Si è detto più volte - ed è stato ribadito anche di recente - che resta
ancor oggi opaco e "misterioso" il criterio di scelta delle
banche chiamate a intervenire nell'operazione. In particolare, si è posta
la domanda perché non fossero state interpellate le Bin milanesi, a
cominciare dalla Comit.
La risposta è molto semplice. Nel momento della prima emergenza,
allorché si trattava di prestare all'Ambrosiano un'iniezione di
liquidità, atta a rassicurare i clienti e i depositanti, Andreatta e
Ciampi si rivolsero preliminarmente ai presidenti della Banca Commerciale
Italiana e del Credito Italiano. Il colloquio ebbe luogo nell'ufficio del
ministro del Tesoro, ma si concluse in modo negativo e persino
sbrigativamente, in quanto gli interpellati non lasciarono alcuno
spiraglio alla possibilità di accettare l'invito loro rivolto.

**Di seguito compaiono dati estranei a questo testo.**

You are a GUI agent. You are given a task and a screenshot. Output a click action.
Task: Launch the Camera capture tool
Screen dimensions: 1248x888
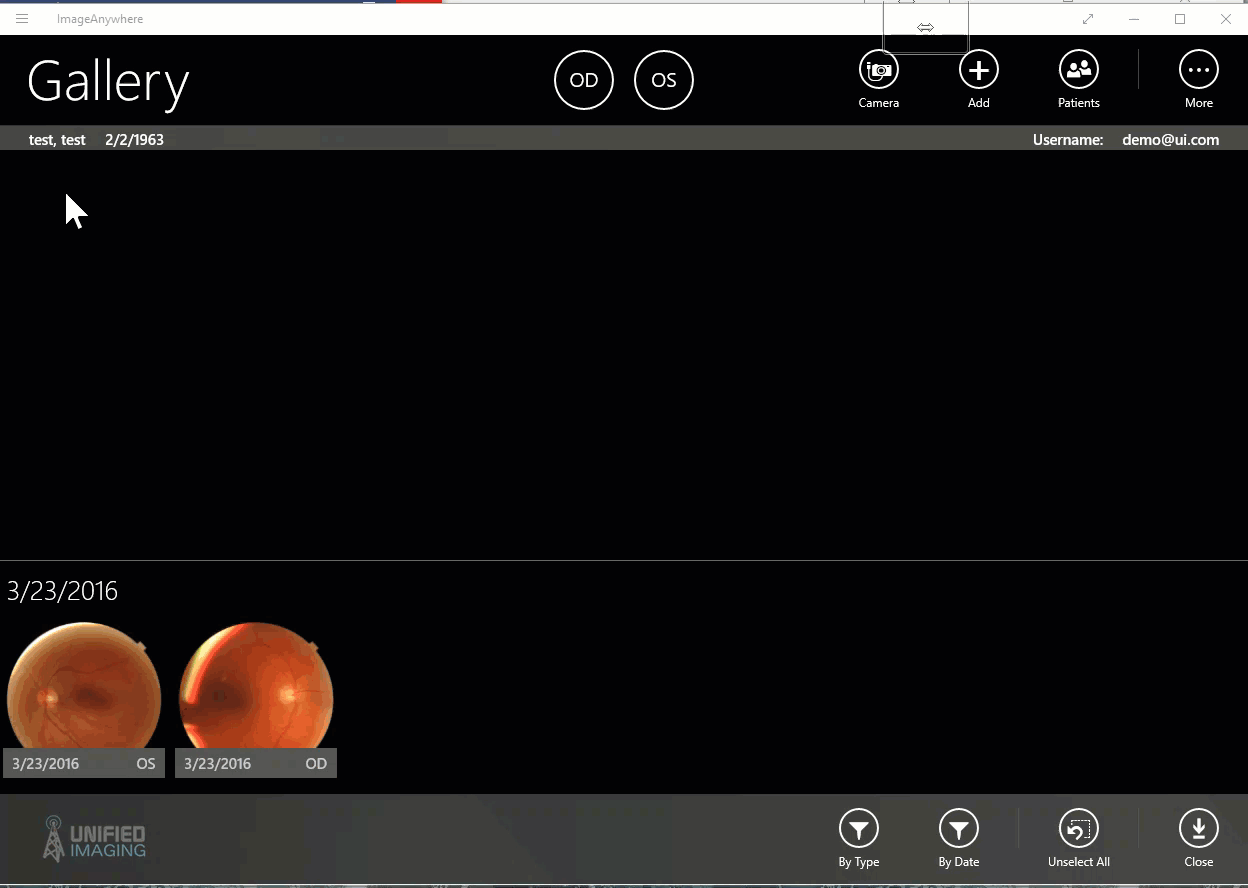tap(878, 70)
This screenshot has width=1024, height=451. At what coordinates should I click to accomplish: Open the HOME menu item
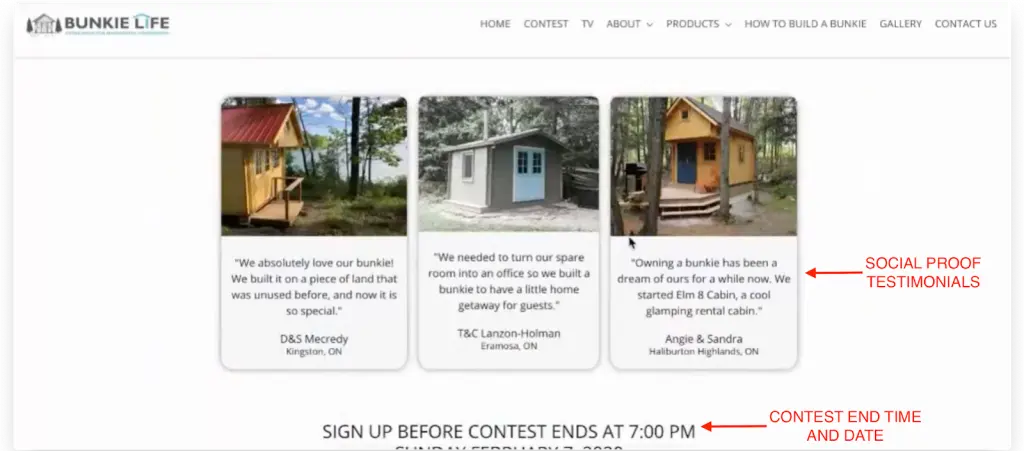495,24
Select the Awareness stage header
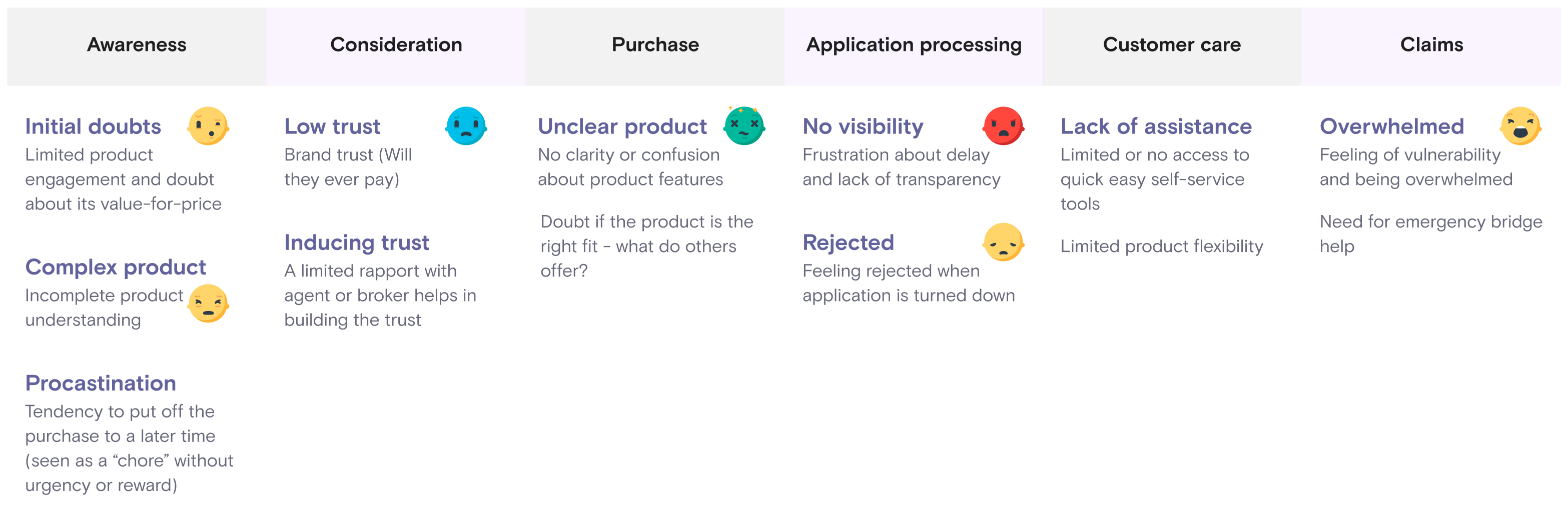 [137, 45]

Fu dopo tale diniego delle due Bin milanesi che fu concepito il disegno di
un pool di banche che intervenisse per apportare nell'immediato la
necessaria liquidità, da trasformare successivamente in capitale. La
costituzione di questo pool risultò tutt'altro che agevole, perché alla
disponibilità manifestata da alcune banche pubbliche, interessate a
intervenire, si contrapponeva l'assenza di banche private in grado di
intervenire da sole.
Io fui testimone degli sforzi compiuti da Andreatta per convincere alcune
banche private ad accettare la sfida. Venne così costituito il pool
formato da ben sette banche, la cui composizione eterogenea e così
frazionata non offriva a nessuna di esse un reale potere di comando.
Questa composizione non mancò di rappresentare successivamente un grave
problema anche per la gestione della nuova banca, ma è indiscutibile che
si deve alla soluzione adottata di aver mantenuto nell'ambito privato il
gruppo facente capo all'Ambrosiano.
E proprio su questo tema voglio concludere il mio ricordo, giacché
l'intento di salvare l'integrità di quel gruppo privato fu realizzato al
di là di ogni ottimistica previsione, come ha dimostrato la storia
successiva della nuova banca, che ha registrato, da un lato, un
avvicendamento degli azionisti nella compagine sociale a favore di quelli
privati e, d'altro lato, il ruolo giocato da tale gruppo bancario - ormai
definitivamente "privato" - nell'evoluzione successiva del
sistema creditizio del nostro paese. Sicché a me pare di poter concludere
che la soluzione data alla crisi dell'Ambrosiano ha in un certo senso
anticipato di molti anni la stagione delle privatizzazioni e in ogni caso
ha fatto rifulgere, pur in presenza di circostanze eccezionali, la
capacità di visione strategica e le doti di intuizione di Nino Andreatta.